Okay, so it's interesting, other people linking to, maybe even copying your photos, on the web.  Partly it doesn't matter to me that much because I have no hope of making money off of them, you know?  And partly because my artistic ego is more tied to my writing.  Not that I'm making a mint off of that either, ha.  As my three faithful readers of this blog know, the book I'm hoping to get published is an experimental-ish novel about the possibility of a woman art forger.  I'm deep into the writing of another book by now, but it's interesting how it's impossible to shake the previous obsession.  All those years of thinking about what it means to fake something, what a fake is, and how this affects us as viewers, as consumers.  Hmmm.

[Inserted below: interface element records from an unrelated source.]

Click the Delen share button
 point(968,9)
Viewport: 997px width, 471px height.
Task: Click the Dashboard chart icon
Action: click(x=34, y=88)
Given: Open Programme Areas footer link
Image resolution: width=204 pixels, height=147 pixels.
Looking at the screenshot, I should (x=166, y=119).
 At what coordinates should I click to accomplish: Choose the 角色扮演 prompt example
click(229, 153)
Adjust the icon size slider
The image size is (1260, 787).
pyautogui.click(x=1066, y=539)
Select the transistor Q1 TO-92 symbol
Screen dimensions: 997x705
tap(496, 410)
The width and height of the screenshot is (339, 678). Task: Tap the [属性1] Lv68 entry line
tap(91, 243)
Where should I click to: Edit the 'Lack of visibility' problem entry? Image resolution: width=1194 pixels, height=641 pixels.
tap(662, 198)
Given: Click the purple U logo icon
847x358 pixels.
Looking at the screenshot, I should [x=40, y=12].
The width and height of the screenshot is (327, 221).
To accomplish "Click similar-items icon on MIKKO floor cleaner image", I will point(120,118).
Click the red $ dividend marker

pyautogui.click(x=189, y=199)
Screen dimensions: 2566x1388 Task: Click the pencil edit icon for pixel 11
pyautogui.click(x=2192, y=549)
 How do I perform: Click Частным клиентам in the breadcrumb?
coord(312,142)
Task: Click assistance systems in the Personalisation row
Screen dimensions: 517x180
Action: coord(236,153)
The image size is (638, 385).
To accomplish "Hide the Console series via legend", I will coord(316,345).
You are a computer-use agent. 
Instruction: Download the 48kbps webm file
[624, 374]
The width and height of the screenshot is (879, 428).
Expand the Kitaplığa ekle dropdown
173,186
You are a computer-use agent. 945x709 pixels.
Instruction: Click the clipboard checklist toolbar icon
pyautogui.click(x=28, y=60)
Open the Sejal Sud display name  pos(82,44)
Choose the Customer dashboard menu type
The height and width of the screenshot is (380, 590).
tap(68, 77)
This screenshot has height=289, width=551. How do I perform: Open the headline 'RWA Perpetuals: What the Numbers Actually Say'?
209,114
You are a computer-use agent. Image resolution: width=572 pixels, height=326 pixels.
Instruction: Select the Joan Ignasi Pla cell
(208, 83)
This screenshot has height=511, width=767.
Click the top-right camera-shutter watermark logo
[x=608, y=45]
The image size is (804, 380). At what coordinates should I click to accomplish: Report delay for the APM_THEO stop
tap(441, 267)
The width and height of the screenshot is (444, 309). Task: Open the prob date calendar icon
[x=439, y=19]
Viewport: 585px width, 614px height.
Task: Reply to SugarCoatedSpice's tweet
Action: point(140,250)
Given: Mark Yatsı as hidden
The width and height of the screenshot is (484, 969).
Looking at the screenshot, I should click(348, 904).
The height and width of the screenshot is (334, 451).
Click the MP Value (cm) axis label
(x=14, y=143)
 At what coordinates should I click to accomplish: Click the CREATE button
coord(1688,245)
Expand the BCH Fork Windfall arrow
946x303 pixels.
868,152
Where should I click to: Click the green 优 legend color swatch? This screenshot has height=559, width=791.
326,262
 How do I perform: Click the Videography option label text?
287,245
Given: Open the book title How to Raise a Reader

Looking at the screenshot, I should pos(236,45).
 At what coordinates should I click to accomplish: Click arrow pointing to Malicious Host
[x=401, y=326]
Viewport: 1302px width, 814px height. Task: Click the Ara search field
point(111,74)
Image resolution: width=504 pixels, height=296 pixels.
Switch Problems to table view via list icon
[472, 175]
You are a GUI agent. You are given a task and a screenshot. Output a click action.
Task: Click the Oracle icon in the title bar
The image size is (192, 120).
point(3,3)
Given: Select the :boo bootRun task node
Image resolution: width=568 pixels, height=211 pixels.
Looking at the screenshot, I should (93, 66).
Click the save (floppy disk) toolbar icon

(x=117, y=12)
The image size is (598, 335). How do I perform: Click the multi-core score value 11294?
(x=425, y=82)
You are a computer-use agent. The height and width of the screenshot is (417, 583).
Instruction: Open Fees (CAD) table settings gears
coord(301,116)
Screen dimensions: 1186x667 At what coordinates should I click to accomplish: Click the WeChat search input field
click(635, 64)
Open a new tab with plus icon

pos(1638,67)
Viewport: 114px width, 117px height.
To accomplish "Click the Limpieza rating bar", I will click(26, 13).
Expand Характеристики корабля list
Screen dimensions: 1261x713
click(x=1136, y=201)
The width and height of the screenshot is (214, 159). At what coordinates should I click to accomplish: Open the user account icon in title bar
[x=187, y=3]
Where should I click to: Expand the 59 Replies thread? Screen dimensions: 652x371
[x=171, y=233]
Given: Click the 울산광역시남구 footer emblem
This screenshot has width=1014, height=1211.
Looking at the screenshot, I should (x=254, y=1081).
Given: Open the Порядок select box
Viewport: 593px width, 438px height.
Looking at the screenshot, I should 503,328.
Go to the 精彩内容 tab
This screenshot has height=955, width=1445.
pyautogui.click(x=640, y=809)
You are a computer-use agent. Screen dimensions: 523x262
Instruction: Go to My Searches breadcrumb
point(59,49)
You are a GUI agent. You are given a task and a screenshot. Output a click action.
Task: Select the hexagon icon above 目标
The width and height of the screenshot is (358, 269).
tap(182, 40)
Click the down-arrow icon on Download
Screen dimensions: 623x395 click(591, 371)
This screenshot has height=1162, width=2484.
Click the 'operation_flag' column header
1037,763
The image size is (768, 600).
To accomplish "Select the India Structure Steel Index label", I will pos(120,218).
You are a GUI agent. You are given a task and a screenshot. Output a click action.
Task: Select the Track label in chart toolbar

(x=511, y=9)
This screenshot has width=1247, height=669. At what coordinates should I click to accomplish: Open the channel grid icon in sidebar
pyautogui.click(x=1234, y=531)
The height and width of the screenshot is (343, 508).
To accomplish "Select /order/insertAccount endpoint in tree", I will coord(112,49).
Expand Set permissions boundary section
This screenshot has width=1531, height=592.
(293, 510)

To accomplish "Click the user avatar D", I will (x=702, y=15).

Last week I received a few books, one that I'd had on order for a while - A Closer Look: Deceptions & Discoveries.  (This is the catalogue for the show at the National Gallery in London last fall).   Then a book called, Copy, Archive, Signature: A conversation on photography, Jacques Derrida.  Haven't had enough time to spend with that at all lately.  The last is a copy of "in praise of copying" by Marcus Boon.  If you look at the bottom lefthand side of the page on the Harvard site, you can see that it's possible to download the book for free.  And I did contemplate doing that.  In the end, somehow that felt just too weird.  And also, the offering of the thing for free, made me want to pay for it even more.

So, that's all I'll say about books I don't have the time to read.  Bad habit, right. But the three of them stacked together are my small offering to the gods of publishing.  My book would look very nice intermingled.  Just sayin'.